The crowd-funding method of film production has provided film-makers a new way to raise money for their creative projects. The most famous of these films is the 2010-released The Tunnel, which was part of the 135k Project used it’s website and social media to sell frames of the film for $1 a piece. The idea being that a 90 minute film has 135,000 frames and thus with a dollar a frame, the budget could be $135,000. The Tunnel only initially raised $36,000 and so some creative decisions were made regarding the film to lower the required amount of money.
The Tunnel begins with talking heads from Journalist Natasha Walker (Bel Delia) and cameraman Steve Miller (Steve Davis). They are recounting the events surrounding an investigation into disused tunnels underneath Sydney, Australia where homeless people had allegedly been going missing. Accompanying their account of events is the video footage they recorded along with producer Peter Ferguson (Andy Rodoreda) and sound engineer Jim ‘Tangles’ William (Luke Arnold).
The Tunnel follows the formula set out by The Blair Witch Project, with naturalist acting and the shaky handheld camera documenting all events. This found footage genre was become very popular in recent years as it is low-budget and thus more likely to turn a profit. Whereas other films have pushed the boundaries of the genre, investigating different approaches, The Tunnel chooses the same basic layout as The Blair Witch Project. In fact, it’s so similar, that you’ll begin to predict exactly what type of scene will come next.

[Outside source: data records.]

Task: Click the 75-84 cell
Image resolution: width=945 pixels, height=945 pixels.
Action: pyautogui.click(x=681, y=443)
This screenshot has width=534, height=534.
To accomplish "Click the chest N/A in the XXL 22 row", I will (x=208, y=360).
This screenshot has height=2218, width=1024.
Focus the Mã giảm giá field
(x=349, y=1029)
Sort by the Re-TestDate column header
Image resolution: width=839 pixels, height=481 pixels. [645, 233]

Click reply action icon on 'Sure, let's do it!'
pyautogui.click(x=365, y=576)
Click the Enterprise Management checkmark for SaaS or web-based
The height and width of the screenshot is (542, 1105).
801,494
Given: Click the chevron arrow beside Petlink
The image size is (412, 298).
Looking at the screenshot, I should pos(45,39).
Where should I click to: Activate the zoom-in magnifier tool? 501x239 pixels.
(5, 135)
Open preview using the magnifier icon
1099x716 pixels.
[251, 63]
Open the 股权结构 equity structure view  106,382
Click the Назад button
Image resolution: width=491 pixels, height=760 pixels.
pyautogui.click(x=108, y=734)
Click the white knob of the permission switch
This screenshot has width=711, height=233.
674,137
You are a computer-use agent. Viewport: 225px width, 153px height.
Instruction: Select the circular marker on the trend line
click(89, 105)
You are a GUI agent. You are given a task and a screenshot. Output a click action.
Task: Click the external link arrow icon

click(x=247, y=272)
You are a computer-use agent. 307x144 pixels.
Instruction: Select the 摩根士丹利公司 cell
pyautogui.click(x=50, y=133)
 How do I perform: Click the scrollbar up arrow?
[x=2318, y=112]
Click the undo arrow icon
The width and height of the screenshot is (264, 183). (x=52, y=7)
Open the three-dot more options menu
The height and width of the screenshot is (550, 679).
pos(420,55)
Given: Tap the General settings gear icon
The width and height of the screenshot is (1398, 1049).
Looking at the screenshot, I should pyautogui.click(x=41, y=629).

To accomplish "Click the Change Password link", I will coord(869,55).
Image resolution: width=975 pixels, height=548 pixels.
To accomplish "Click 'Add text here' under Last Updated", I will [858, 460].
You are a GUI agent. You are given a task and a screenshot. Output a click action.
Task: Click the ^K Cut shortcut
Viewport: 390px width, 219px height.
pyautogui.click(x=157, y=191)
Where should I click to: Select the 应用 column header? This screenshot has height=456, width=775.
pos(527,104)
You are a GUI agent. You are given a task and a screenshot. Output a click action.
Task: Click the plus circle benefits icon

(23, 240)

While this approach lacks originality or the sense that you’re watching something truly special, it is tried and tested and through a clever use of sound and visuals, The Tunnel creates a really atmospheric horror film. The ‘thing’ that is causing the trouble and serves as the main antagonist to the increasingly helpless crew is teased, but not revealed until toward the end. This avoids the disappointment apparent in films like Jeepers Creepers and allows the director to maintain a level of high tension throughout.
The use of disused tunnels underneath Sydney is a fantastic envrironment for the film. There are recognisable elements from previous horrors, but they still chilling and are beautifully shot, especially considering the method used to do so. The long, stretching network, referred to in an almost mythical way by the crew really puts the audience in a place and time, which is the key to a successful horror.
Using Alfred Hitchcock’s method of letting the audience create the scares in their mind, the slow-build and reveal teases and taunts and then just when you think it can’t get any worse, it amps it up again. By the time you actually begin to see anything of note, you’ve created something so scary in your mind that you’re desperate to have that fear proved wrong and welcome the end. Then, the reveal is remarkable, chilling and truly memorable in it’s own right.
The Tunnel is a fantastic gem of a horror, which draws heavily on The Blair Witch Project for inspiration, but provides more than enough chills, scares and crushing tension on its own merit. Turn the lights off, sit in silence and prepare to be scared out of your wits.